- TASK DIRECTIONS: Render the lines below as a Markdown table with two columns, Row and Line. Number each row, skip blank lines, and leave out the pictures.

- RECORDS FOR THIS EXERCISE:

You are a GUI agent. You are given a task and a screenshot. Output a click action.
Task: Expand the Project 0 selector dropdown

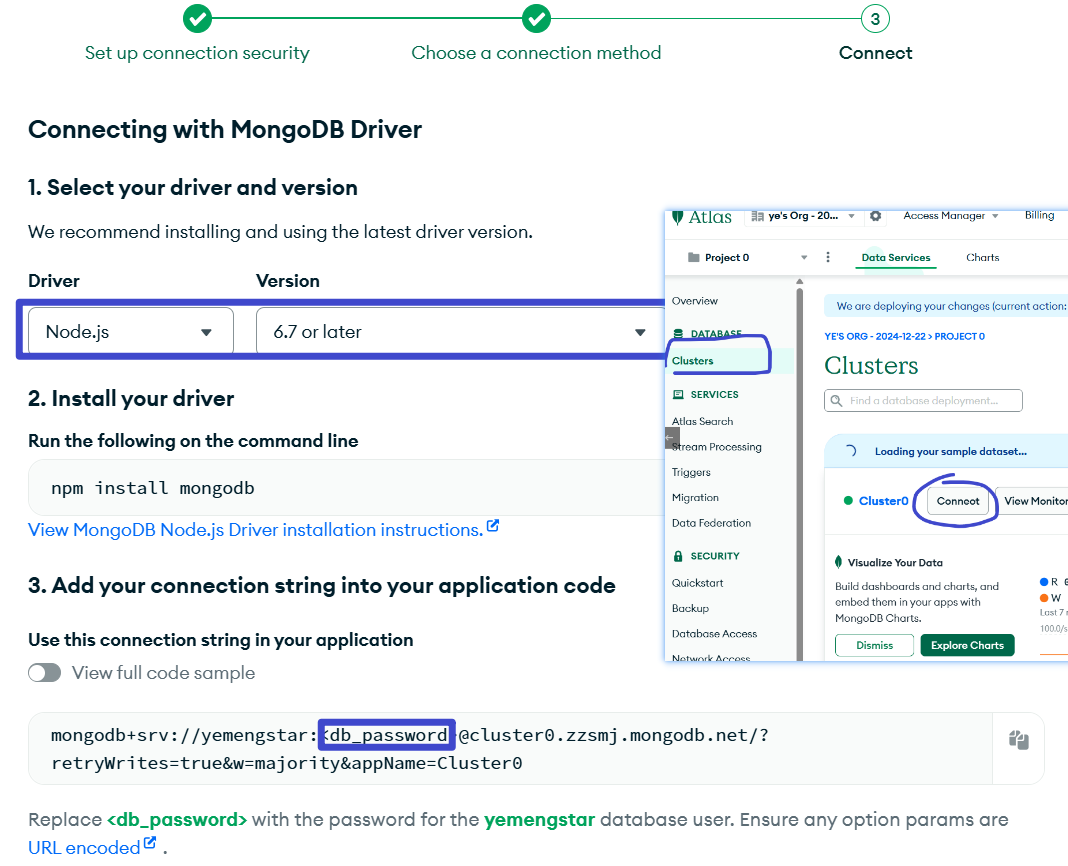click(x=803, y=258)
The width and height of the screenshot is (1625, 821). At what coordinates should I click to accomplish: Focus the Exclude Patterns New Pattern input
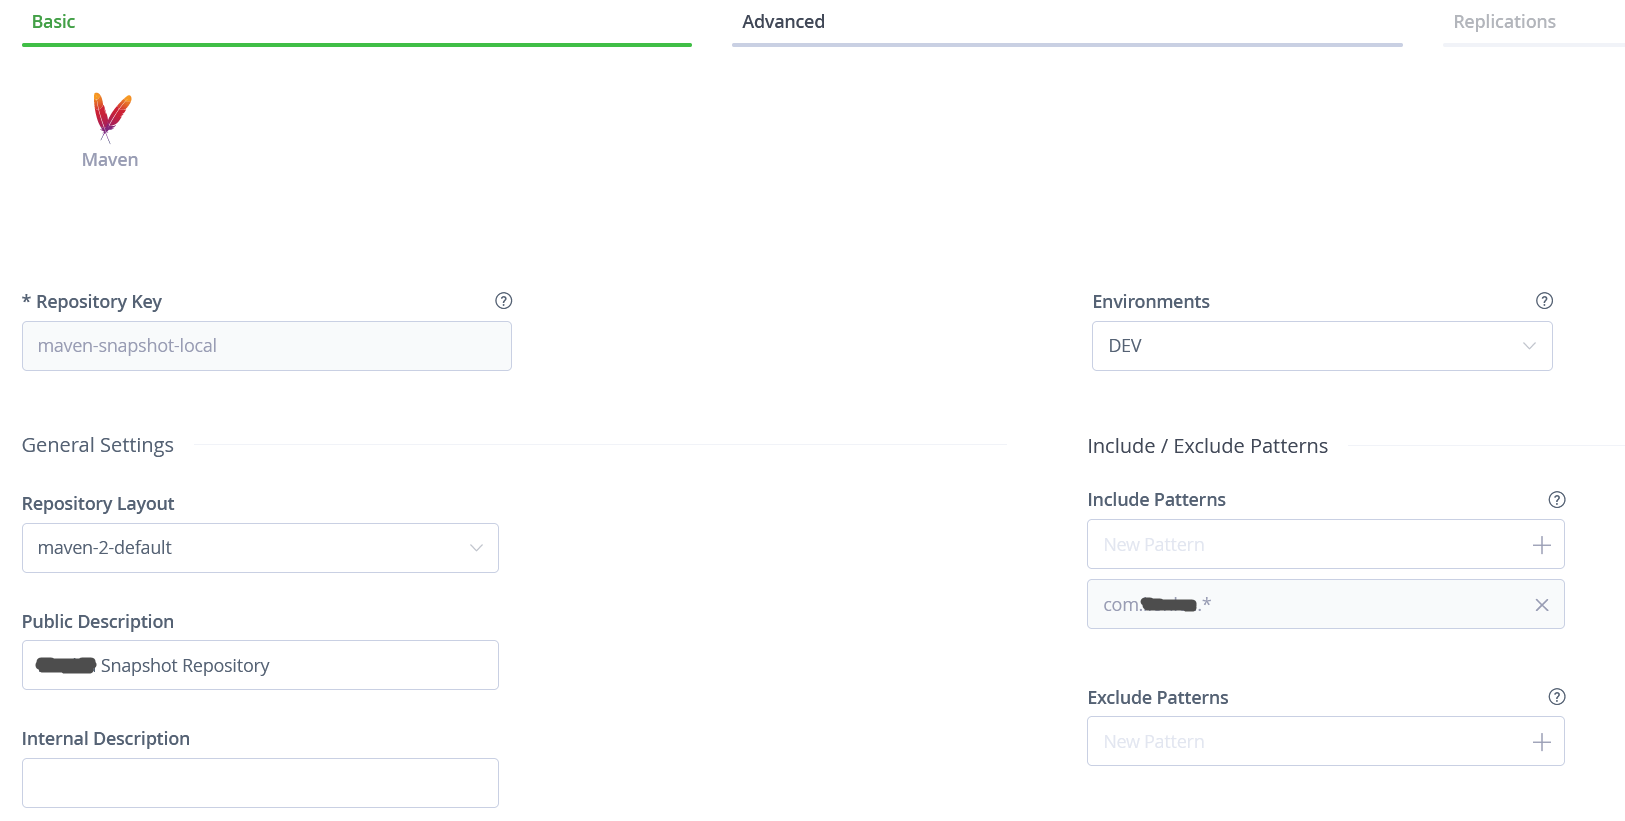1305,742
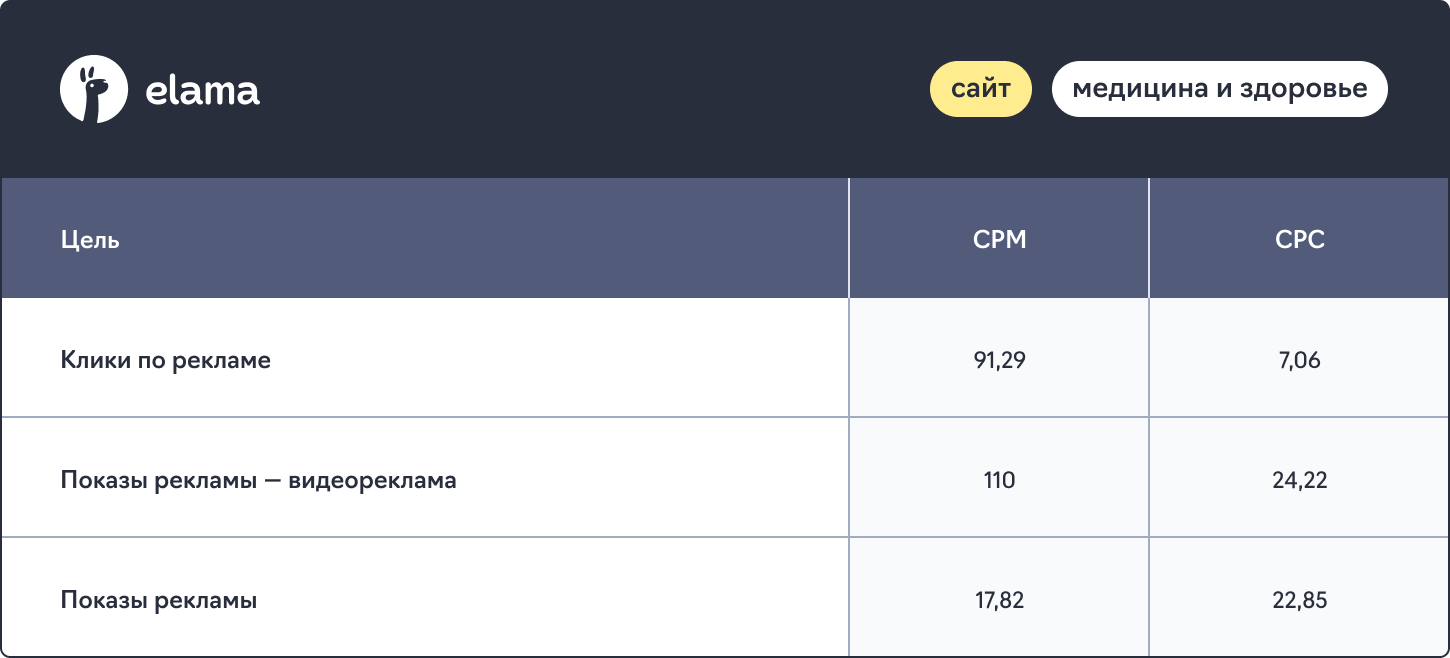Click CPC value 24,22

1300,480
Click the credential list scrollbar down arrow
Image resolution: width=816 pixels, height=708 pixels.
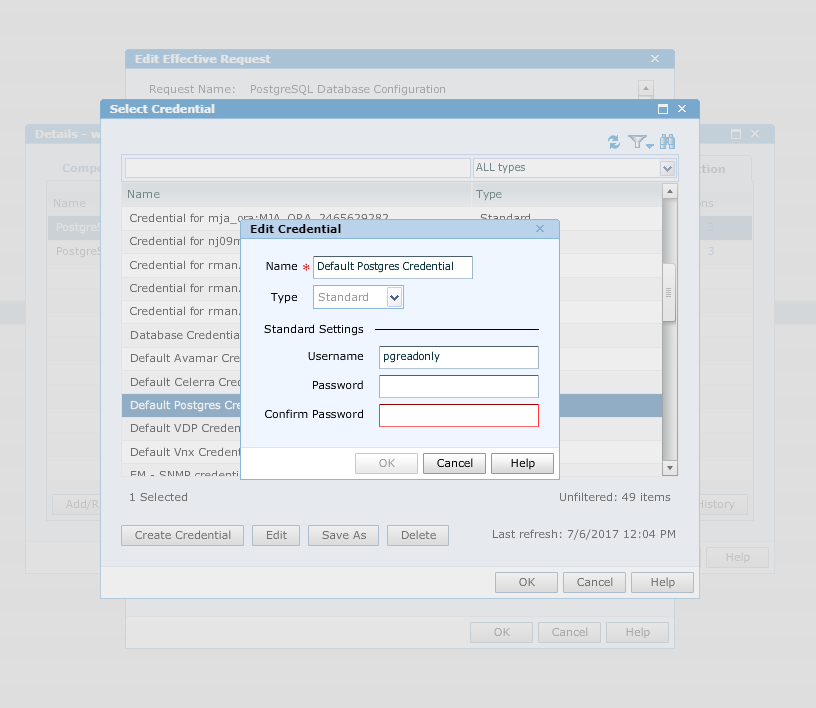(668, 467)
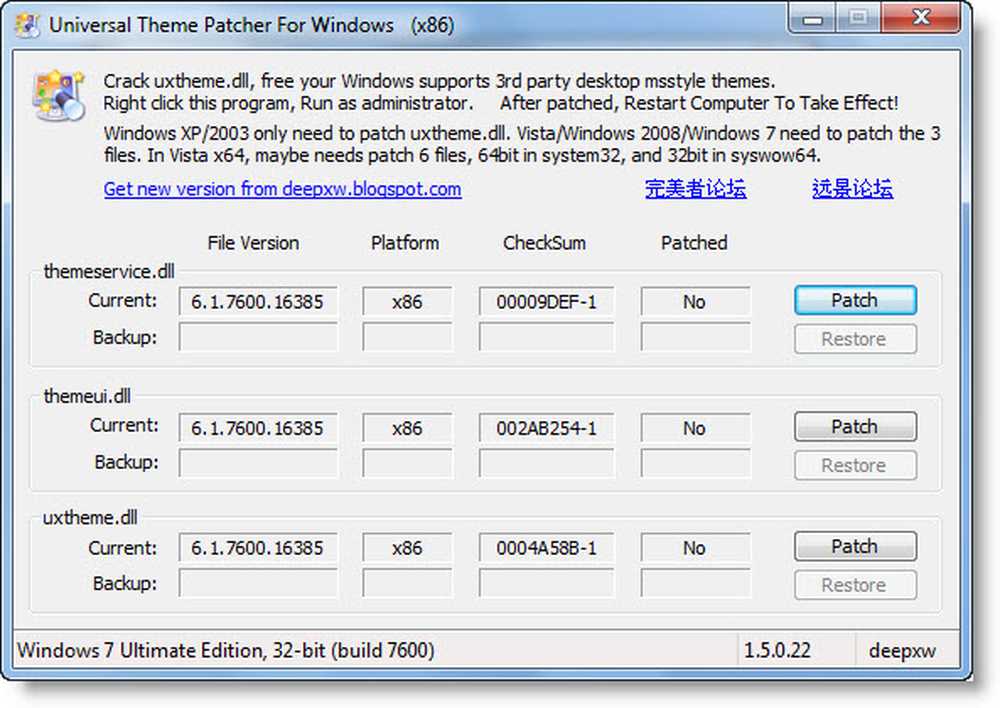Select the uxtheme.dll backup file version field
Screen dimensions: 1000x708
click(257, 585)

- OUTPUT:
| Row | Line |
|---|---|
| 1 | You are a GUI agent. You are given a task and a screenshot. Output a click action. |
| 2 | Task: Expand the Project 0 selector dropdown |
| 3 | click(x=803, y=258) |
| 4 | The width and height of the screenshot is (1625, 821). At what coordinates should I click to accomplish: Focus the Exclude Patterns New Pattern input |
| 5 | 1305,742 |
| 6 | Click CPC value 24,22 |
| 7 | 1300,480 |
| 8 | Click the credential list scrollbar down arrow |
| 9 | Image resolution: width=816 pixels, height=708 pixels. |
| 10 | (668, 467) |
| 11 | Select the uxtheme.dll backup file version field |
| 12 | Screen dimensions: 1000x708 |
| 13 | click(257, 585) |